Jihan Nawaz, gestora de conta no Bank Weber AG, nascida na Síria e naturalizada alemã, não era exceção. Com conhecimentos tecnológicos, era pioneira do Facebook, utilizadora inveterada do Twitter e tinha descoberto recentemente os prazeres do Instagram. Quando lhe rebuscou essas contas, a equipa descobriu que vivia num pequeno apartamento logo a seguir à Innere Stadt de Linz, tinha uma gata problemática chamada Cleópatra e que o carro, um velho Volvo, só lhe trazia chatices. Ficou a saber o nome dos bares e das discotecas que preferia, dos restaurantes que preferia e do café onde ia todas as manhãs, para beber o café e comer o pão da praxe, a caminho do emprego. E também ficou a saber que nunca tinha sido casada e que o último namorado sério a tratara de maneira deplorável. Acima de tudo, a equipa ficou a saber que nunca tinha conseguido penetrar na xenofobia natural dos austríacos e que se sentia sozinha. Era uma história que eles compreendiam bem. Jihan Nawaz, como os judeus antes dela, era a forasteira.
Curiosamente, Jihan Nawaz nunca falava em linha de dois elementos dessa vida: do sítio onde trabalhava nem do país onde tinha nascido. Tal como não havia referências ao banco nem à Síria nas montanhas de e-mails pessoais que os piratas informáticos da Unidade 8200, a agência de vigilância eletrónica israelita, desenterraram das variadíssimas contas dela. Eli Lavon, que tinha sentido o ambiente tenso dentro do banco, interrogou-se se Jihan estaria tão-só a seguir ordens impostas por Waleed al-Siddiqi, o homem que trabalhava atrás de uma porta fechada à chave, guardado por dois alauitas armados. Mas Bella Navot desconfiava que a origem do silêncio de Jihan tinha outra explicação. Por isso, enquanto o resto da equipa analisava minuciosamente os despojos digitais, Bella foi para as salas de arquivo da Investigação e começou a escavar.
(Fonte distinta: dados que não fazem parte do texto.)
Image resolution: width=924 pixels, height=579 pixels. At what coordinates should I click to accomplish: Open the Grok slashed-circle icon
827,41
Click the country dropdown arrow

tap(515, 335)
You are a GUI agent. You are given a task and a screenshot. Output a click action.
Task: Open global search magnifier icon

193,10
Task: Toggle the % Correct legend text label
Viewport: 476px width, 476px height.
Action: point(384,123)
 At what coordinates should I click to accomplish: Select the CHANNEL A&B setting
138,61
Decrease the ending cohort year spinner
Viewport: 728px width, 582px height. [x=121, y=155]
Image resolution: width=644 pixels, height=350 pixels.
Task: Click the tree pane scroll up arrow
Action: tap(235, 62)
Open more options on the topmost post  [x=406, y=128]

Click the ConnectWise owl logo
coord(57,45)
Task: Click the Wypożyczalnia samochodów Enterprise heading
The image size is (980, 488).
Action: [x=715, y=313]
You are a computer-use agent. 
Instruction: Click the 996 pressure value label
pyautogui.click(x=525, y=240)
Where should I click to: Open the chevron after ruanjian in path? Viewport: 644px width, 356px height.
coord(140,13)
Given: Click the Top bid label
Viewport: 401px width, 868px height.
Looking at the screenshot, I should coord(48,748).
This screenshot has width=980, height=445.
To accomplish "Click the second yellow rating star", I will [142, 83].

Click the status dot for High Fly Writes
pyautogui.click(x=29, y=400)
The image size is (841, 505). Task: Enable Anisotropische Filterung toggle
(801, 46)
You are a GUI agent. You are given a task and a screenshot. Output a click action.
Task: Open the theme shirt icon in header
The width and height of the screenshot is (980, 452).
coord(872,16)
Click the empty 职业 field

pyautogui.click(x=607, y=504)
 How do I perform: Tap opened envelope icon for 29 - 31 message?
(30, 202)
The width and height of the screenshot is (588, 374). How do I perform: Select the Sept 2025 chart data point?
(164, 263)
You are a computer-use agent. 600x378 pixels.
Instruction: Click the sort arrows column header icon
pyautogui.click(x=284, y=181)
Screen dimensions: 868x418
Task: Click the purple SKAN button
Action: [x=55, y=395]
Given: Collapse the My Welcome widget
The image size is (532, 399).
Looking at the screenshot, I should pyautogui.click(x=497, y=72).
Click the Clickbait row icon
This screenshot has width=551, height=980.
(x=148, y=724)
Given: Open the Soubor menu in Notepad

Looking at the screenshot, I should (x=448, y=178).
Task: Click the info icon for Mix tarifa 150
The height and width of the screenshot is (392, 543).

As primeiras vinte e quatro horas de pesquisa não trouxeram nada de valor. A seguir, teve um pressentimento e foi buscar os dossiês antigos que tinha sobre um incidente que ocorrera na Síria, em fevereiro de 1982. Sob a orientação de Bella, o Departamento tinha produzido dois relatos finais do incidente — um documento altamente secreto, para uso interno da comunidade dos serviços secretos israelitas, e um livro branco não confidencial que foi divulgado publicamente por intermédio do Ministério dos Negócios Estrangeiros. As duas versões do relatório incluíam o testemunho ocular de uma rapariga, mas Bella não revelara o nome dela em nenhum dos documentos para lhe proteger a identidade. No entanto, nas profundezas dos dossiês pessoais de investigação, encontrava-se uma transcrição da declaração original da rapariga e, no final dessa transcrição, aparecia o seu nome. Passados dois minutos, quase sem respirar depois de uma corrida da Investigação até à Sala 456C, pousou o documento à frente de Gabriel com ar triunfante.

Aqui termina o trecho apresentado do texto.